In a comparison of pensions in OECD countries, Britain's state pension ranks 26th out of 30 in the percentage of average post-tax salary it pays out.

A Briton on average pay of 22,000 could expect their pension to be less than 48% of their post-tax earnings.

The average pay-out from other advanced nations is 69% of average post-tax pay.

Luxembourg came top in terms of the proportion of post-tax pay its citizens could expect to receive from their state pension.

Below average

They get 102% of post-tax pay, meaning they actually receive more on retiring than when in full-time work.

Woman collecting pension
Politicians have been struggling to address the pensions crisis

Austria, Hungary, Italy, Spain and Turkey all make generous provision for those on average earnings, paying out over 75% of post-tax pay.

And, although the British state pension does not seem generous for those on average earnings, it works out better - as a proportion of past pay - for those on half of average earnings.

A person on half average earnings would get a state pension of 78.4% of their post-tax pay.

The report's findings apply only to state pensions and do not cover private pensions.

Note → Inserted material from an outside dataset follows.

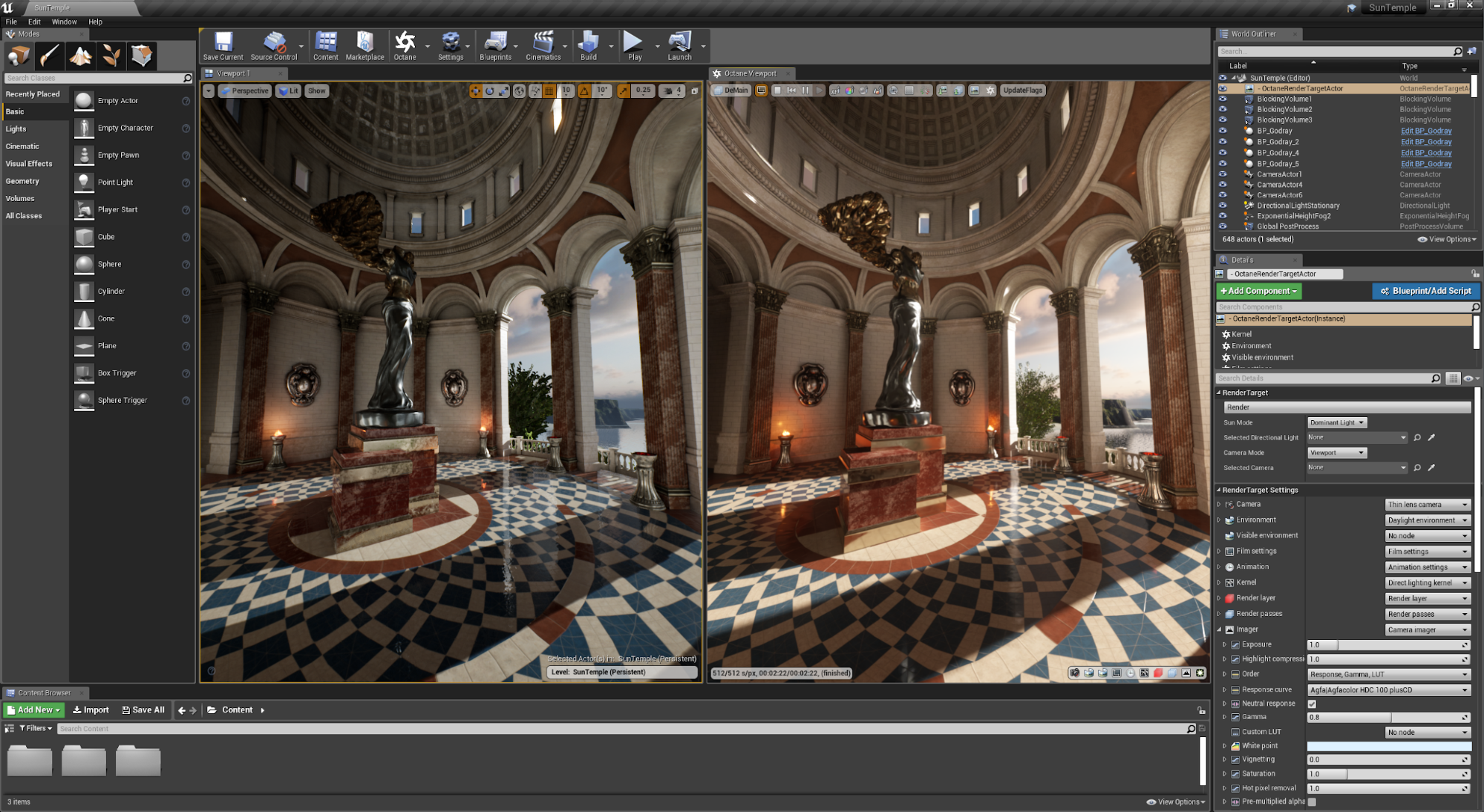
Task: Click the Edit menu in menu bar
Action: click(x=34, y=21)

There's a risk of pensioner poverty in those countries where public provisions are very low
Monica Queisser, OECD

The report also said Britain's state pension system came near the top of the table for complexity.

However, on the plus side, the OECD report said it was cheap and helped redistribute wealth.

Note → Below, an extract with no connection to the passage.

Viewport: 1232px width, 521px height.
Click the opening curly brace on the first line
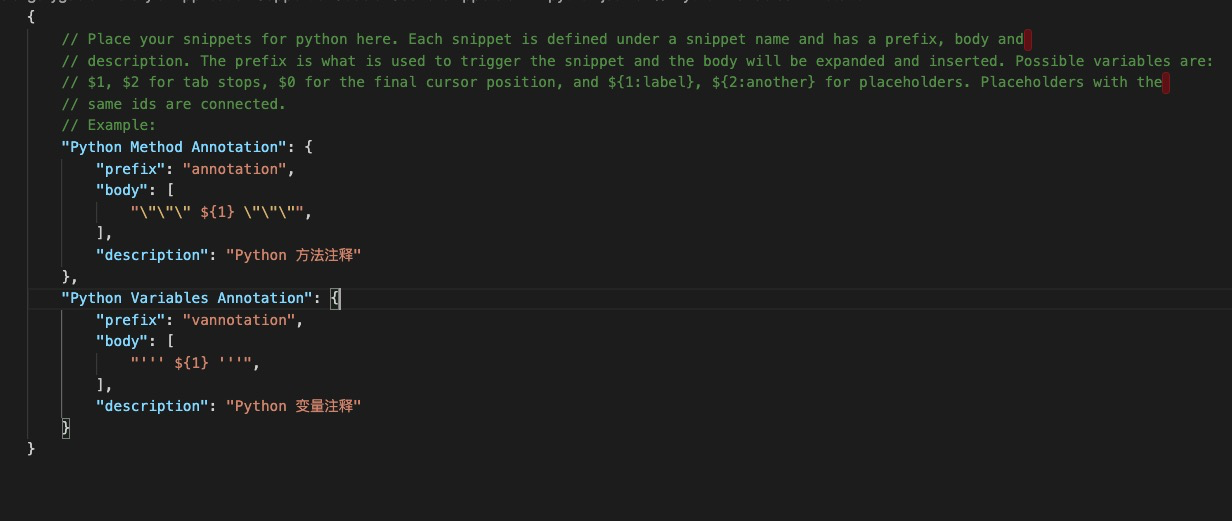(32, 17)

Its report, Pensions at a Glance, is the first in a series that will be published every two years.

Poverty risk

Monica Queisser, one of the report's authors, told the BBC there was a greater emphasis on private pension provision in the UK than in many other countries.

"In Britain it's always been the idea that there should just be a basic pension and that people should do quite a bit on their own, either through their employers or personally for their retirement income," she said.

However, she warned: "There's a risk of pensioner poverty in those countries where public provisions are very low."